Man who plays ‘Pokémon Go’ in a Russian church convicted

  • By Wire Service
  • Sunday, April 30, 2017 2:56pm
  • Life

Amy B Wang

The Washington Post

Last summer, Ruslan Sokolovsky entered the imposing Church of All Saints in Yekaterinburg, a city about 1,000 miles east of Moscow. The Russian Orthodox church holds special meaning for some, because it was supposedly built on the site where the last czar of Russia, Nicholas II, was murdered along with his family.

But Sokolovsky wasn’t there to worship or pay tribute to Russian history. Instead, the blogger wandered through the gilded rooms of the church, his eyes and fingers glued to his smartphone. He was playing “Pokémon Go,” the app that allows users to “catch ‘em all” using augmented reality.
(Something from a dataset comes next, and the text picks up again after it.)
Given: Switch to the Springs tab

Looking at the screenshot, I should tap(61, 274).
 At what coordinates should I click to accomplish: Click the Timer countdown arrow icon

“But, you know, I didn’t catch the rarest Pokémon that you could find there – Jesus,” Sokolovsky, an outspoken atheist, said at the end of a video he recorded that day. “They said it doesn’t even exist, so I’m not really surprised.”

At the time, Pokémon Go was experiencing an unprecedented craze that would ultimately die down in a matter of weeks. However, the consequences for Sokolovsky would last long after he fired up the app on his phone last summer – and posted the video of his Pokémon Go-playing venture inside the church to YouTube.

After Russian officials discovered the footage, Sokolovsky was detained last fall and charged with inciting religious hatred. On Friday, the last day of the trial, prosecutors in Russia requested a sentence of 3 ½ years in prison for Sokolovsky.

Sokolovsky, now 22, protested that his potential punishment outweighed the crime.

“I may be an idiot, but I am by no means an extremist,” said Sokolovsky in a statement, according to the Russian news site Meduza. He compared his suggested prison sentence, for joking about the Orthodox Church, to those who had been imprisoned for decades under Joseph Stalin for joking about communism.

“For me, this is savagery and barbarism,” Sokolovsky’s statement continued, according to Meduza. “I do not understand how this is at all possible. Nevertheless, as we have seen, it is quite possible indeed.”

He wasn’t the only one who drew comparisons between the harsh suggested prison sentence and Stalin’s Russia. While prosecutors and others have justified Sokolovsky’s arrest under a new law that prevents the “violation of the right to freedom of conscience and belief,” others have blasted the potential punishment – and the law – as a restriction on free speech.

“Previously #Russia jailed people for mocking Communism/Stalin, now for mocking Orthodoxy,” Moscow Times reporter Matthew Kupfer tweeted.

The human rights group Amnesty International called Sokolovsky a “prisoner of conscience” and criticized the Russian government for detaining the blogger “solely for the peaceful exercise of his right to freedom of expression.”

The charge against Sokolovsky, inciting religious hatred, is the same offense under which two women from the punk-rock collective Pussy Riot were imprisoned for two years, according to the Associated Press. The group had staged a protest against Russian leader Vladimir Putin at an Orthodox cathedral in Moscow in 2012. Shortly afterward, two members were arrested on charges of hooliganism.

The following year, the Russian parliament passed a law based upon the Pussy Riot incident that criminalized activities that “insult the feelings of believers.” If charged, defendants face up to three years in jail, and at least six men stood trial last year under this charge, according to Amnesty International.

Sokolovsky’s critics say it is under this law that Sokolovsky’s arrest was justified.

“The problem is that did it on purpose, even though there were no Pokémon there,” a priest in the Yekaterinburg diocese told Global News last fall. “But it did not matter. It was a reason to insult.”

A judge will issue a final verdict in Sokolovsky’s case May 11, according to the Associated Press.

As The Washington Post’s Yanan Wang reported last September, at the time, Russia was not the only country struggling to manage the Pokémon Go craze inside certain revered locations:

“In India, a high court in the state of Gujarat sent notices … that it decided to hear a complaint alleging that the augmented reality game tramples “religious sentiments” by depicting Pokémon characters in temples and other places of worship, including showing egg-shaped Pokémon figures in some Hindu sites where non-vegetarian food is banned.”

And stateside, the Holocaust Museum in Washington, D.C., was dismayed when it discovered it was a “PokeStop” in the game, a hub where players could fill up on required items like “PokeBalls” and “Potions.” Museum officials publicly urged people to stop catching virtual monsters inside its halls.

“Playing the game is not appropriate in the museum, which is a memorial to the victims of Nazism,” Andrew Hollinger, the museum’s communications director, told The Post. “We are trying to find out if we can get the museum excluded from the game.”